◆ WHAT TO PRODUCE
Reproduce the listing below word for word, beginning at its first line and ending with the line that contains "panel-actions: ≡⊘⌃✕ is".

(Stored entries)
════
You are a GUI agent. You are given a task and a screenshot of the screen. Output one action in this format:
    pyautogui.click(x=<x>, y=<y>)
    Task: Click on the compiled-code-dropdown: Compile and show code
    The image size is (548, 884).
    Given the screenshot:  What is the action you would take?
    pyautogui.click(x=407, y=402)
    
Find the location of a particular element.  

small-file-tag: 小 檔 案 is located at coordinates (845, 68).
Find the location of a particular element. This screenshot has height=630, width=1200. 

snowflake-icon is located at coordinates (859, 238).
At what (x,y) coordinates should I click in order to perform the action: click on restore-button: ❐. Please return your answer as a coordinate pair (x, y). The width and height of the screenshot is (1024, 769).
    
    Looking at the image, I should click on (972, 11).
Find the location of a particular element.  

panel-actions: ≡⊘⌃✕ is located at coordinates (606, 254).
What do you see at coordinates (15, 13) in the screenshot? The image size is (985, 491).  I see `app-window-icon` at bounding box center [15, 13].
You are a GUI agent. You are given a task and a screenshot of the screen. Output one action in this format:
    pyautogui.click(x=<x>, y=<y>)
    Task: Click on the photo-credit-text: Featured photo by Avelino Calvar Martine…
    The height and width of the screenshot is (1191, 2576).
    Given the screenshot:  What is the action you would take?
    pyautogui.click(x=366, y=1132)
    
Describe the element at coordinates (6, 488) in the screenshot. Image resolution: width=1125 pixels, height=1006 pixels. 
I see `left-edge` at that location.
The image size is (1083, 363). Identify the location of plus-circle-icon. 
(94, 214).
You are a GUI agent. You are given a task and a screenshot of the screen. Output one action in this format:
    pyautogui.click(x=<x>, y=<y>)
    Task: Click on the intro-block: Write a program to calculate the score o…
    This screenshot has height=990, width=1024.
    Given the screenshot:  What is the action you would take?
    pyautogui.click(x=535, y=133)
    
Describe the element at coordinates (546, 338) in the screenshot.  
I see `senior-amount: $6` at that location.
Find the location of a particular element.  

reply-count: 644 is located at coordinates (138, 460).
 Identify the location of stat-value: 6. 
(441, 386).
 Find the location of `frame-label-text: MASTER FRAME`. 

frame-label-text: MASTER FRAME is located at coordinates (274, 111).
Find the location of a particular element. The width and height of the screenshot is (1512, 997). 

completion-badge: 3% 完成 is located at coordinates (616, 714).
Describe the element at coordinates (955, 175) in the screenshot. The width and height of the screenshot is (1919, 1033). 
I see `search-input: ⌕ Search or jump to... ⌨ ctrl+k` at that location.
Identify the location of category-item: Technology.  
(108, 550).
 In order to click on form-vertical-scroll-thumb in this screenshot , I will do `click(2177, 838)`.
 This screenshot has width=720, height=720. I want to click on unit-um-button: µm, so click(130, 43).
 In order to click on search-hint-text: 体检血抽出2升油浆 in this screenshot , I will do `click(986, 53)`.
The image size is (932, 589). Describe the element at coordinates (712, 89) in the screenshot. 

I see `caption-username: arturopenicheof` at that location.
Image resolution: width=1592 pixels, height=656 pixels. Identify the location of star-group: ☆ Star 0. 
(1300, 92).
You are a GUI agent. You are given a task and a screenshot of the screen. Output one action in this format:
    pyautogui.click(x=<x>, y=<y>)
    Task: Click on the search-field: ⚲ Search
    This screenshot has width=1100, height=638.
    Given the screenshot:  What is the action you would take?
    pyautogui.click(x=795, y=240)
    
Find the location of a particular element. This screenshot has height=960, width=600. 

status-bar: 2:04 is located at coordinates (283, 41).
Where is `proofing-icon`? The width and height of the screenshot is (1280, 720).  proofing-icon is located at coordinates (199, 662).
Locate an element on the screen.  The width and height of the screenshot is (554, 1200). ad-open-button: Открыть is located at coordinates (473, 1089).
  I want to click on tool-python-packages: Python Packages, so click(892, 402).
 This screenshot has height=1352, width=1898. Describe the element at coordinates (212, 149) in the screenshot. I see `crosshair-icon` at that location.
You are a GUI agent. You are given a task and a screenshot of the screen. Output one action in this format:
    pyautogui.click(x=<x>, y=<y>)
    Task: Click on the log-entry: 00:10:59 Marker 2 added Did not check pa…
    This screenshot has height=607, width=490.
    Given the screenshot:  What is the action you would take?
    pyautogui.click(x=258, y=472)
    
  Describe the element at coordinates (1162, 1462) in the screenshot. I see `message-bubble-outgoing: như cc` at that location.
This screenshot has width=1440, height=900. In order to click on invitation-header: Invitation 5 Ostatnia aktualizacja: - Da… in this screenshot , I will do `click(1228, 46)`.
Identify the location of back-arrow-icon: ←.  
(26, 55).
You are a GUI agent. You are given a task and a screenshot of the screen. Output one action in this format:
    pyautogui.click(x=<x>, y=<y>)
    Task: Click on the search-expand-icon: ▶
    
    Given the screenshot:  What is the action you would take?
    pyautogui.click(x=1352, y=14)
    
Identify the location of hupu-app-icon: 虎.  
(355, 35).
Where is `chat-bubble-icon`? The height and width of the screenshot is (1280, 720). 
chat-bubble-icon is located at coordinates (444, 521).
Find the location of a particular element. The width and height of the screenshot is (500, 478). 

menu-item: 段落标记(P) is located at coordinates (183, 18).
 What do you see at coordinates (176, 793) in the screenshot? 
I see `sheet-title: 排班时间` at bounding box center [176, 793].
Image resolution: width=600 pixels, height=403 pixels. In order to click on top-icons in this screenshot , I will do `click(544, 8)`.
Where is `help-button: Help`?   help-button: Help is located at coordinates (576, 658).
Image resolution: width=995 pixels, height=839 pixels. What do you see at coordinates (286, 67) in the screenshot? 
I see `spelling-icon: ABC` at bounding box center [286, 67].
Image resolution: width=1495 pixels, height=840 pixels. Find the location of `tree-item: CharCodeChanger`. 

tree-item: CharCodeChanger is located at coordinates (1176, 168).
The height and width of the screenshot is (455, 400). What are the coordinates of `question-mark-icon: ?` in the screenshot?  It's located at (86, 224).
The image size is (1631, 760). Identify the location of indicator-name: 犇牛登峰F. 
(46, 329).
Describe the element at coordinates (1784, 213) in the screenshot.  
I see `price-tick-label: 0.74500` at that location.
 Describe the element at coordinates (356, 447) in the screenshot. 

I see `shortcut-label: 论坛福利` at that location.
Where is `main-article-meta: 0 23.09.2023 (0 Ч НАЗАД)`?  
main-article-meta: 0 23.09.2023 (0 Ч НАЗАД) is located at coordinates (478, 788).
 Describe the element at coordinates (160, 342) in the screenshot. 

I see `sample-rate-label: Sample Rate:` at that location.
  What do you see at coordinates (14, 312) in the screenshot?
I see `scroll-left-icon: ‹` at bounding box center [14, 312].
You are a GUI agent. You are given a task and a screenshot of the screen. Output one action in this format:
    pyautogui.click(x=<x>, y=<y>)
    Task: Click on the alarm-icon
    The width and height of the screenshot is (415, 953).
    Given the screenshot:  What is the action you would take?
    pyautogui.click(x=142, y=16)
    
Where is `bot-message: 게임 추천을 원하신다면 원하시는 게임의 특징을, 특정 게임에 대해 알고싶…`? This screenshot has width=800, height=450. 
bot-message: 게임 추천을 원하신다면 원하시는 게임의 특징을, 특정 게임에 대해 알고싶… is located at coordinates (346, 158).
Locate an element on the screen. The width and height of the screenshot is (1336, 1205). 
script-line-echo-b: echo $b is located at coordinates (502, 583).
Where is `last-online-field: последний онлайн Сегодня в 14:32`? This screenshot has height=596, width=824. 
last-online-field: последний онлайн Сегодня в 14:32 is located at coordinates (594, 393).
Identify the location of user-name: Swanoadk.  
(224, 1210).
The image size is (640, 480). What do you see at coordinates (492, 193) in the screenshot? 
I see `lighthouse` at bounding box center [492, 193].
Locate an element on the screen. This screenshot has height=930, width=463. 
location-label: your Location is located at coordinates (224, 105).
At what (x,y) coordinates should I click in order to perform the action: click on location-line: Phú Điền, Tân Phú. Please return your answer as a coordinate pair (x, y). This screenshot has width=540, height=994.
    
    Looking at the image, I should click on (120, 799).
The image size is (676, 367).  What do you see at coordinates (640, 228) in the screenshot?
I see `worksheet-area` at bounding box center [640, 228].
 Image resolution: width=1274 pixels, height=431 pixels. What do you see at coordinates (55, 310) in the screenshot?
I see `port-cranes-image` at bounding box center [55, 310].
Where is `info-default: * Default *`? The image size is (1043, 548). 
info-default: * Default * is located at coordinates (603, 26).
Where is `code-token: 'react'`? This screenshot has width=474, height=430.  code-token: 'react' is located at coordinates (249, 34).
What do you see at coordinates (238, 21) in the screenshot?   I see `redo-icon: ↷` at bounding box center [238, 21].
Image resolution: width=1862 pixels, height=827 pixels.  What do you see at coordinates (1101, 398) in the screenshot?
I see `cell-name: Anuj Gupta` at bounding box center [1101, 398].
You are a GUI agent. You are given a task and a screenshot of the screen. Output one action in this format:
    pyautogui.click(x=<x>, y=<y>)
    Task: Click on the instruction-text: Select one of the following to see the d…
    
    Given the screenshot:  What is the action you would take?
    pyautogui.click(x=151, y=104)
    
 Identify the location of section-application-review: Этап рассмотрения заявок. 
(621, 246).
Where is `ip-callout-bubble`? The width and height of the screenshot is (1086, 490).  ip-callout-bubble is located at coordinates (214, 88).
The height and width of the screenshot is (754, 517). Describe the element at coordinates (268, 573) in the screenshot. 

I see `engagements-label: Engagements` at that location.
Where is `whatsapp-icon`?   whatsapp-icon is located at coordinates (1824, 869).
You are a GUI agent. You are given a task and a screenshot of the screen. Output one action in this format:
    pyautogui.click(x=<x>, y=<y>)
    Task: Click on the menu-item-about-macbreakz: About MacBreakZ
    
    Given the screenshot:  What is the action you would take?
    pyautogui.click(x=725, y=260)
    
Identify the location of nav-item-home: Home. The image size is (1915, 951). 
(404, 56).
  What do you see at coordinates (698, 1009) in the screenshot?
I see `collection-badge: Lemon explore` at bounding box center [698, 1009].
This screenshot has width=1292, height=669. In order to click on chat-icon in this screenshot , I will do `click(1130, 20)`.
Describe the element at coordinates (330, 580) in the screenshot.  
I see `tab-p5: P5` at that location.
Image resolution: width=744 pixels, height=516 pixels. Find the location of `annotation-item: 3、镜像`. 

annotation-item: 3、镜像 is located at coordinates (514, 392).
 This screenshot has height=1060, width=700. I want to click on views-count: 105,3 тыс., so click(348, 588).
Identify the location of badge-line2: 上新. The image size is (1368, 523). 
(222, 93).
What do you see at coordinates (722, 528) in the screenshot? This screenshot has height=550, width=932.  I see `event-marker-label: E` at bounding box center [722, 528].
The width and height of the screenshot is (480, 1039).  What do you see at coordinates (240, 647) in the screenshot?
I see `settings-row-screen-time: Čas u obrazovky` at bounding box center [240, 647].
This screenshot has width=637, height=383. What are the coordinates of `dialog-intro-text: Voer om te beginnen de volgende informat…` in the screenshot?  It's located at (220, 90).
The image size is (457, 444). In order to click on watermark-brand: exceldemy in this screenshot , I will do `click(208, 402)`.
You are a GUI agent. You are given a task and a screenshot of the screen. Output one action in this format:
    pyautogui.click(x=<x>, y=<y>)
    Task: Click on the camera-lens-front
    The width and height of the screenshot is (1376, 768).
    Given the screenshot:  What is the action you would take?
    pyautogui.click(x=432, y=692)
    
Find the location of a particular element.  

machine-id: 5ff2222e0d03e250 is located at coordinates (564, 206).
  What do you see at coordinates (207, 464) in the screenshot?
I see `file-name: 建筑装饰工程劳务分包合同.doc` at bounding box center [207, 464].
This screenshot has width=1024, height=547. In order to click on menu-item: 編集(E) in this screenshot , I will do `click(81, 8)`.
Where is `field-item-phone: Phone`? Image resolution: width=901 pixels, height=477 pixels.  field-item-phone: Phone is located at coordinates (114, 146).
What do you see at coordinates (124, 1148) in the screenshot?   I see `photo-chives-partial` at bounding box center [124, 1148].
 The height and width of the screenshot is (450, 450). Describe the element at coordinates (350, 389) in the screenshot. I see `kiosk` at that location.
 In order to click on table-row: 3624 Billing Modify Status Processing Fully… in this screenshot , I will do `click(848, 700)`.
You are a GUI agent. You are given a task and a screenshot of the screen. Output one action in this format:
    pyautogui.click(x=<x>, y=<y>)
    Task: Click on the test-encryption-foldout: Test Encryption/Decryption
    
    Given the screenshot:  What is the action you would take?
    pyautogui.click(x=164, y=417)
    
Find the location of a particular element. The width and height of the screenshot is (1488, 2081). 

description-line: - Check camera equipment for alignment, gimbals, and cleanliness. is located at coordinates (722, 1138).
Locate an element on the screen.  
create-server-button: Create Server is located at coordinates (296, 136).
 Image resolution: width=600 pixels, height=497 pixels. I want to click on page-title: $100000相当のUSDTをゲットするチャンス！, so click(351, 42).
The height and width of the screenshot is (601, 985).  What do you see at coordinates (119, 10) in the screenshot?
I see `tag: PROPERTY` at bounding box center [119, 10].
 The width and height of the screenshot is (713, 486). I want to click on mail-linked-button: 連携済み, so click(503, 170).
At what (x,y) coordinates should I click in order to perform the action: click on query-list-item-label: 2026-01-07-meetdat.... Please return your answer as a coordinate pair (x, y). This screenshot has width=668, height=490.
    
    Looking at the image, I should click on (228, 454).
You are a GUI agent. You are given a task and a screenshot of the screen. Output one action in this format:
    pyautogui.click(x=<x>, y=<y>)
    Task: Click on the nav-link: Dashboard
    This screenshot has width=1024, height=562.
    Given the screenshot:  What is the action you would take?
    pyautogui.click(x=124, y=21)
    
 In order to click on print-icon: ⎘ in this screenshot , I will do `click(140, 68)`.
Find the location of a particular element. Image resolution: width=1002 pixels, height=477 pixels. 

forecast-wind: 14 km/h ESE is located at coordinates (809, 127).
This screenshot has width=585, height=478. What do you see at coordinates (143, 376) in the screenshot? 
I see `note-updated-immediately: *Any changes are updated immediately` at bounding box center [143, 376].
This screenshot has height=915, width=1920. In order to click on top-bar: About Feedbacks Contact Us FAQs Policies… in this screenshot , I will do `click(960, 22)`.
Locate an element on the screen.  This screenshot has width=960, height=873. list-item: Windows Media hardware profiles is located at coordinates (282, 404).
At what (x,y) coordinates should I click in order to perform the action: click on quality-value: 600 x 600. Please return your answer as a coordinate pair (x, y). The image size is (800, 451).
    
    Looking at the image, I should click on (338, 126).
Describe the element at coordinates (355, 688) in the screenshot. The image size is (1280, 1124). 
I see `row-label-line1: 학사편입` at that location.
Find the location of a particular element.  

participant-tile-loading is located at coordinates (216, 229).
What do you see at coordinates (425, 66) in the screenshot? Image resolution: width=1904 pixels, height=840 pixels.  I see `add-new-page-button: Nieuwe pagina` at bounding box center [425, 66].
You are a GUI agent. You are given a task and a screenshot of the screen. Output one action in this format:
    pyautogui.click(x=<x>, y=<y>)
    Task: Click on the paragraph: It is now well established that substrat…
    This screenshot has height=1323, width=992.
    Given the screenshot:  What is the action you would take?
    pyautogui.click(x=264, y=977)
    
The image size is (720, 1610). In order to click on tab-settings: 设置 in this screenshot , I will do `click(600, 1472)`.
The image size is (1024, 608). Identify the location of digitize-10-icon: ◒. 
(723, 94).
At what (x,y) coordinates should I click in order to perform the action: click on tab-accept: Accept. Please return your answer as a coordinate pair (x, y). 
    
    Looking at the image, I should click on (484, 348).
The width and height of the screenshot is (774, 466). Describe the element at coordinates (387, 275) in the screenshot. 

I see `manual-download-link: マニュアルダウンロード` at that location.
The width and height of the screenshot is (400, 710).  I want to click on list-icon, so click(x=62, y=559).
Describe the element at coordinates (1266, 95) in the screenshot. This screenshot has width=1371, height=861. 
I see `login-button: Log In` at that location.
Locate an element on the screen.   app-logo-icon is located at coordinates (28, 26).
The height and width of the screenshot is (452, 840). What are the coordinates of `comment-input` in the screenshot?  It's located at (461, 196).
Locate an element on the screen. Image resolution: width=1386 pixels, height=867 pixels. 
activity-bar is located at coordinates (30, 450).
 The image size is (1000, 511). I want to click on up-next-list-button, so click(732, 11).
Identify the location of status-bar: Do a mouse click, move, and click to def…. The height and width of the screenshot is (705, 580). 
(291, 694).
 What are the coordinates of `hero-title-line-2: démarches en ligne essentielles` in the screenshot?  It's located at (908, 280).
════
◆ TASK RESULT
You are a GUI agent. You are given a task and a screenshot of the screen. Output one action in this format:
    pyautogui.click(x=<x>, y=<y>)
    Task: Click on the compiled-code-dropdown: Compile and show code
    The image size is (548, 884).
    Given the screenshot:  What is the action you would take?
    pyautogui.click(x=407, y=402)
    
Find the location of a particular element.  

small-file-tag: 小 檔 案 is located at coordinates (845, 68).
Find the location of a particular element. This screenshot has height=630, width=1200. 

snowflake-icon is located at coordinates (859, 238).
At what (x,y) coordinates should I click in order to perform the action: click on restore-button: ❐. Please return your answer as a coordinate pair (x, y). The width and height of the screenshot is (1024, 769).
    
    Looking at the image, I should click on (972, 11).
Find the location of a particular element.  

panel-actions: ≡⊘⌃✕ is located at coordinates (606, 254).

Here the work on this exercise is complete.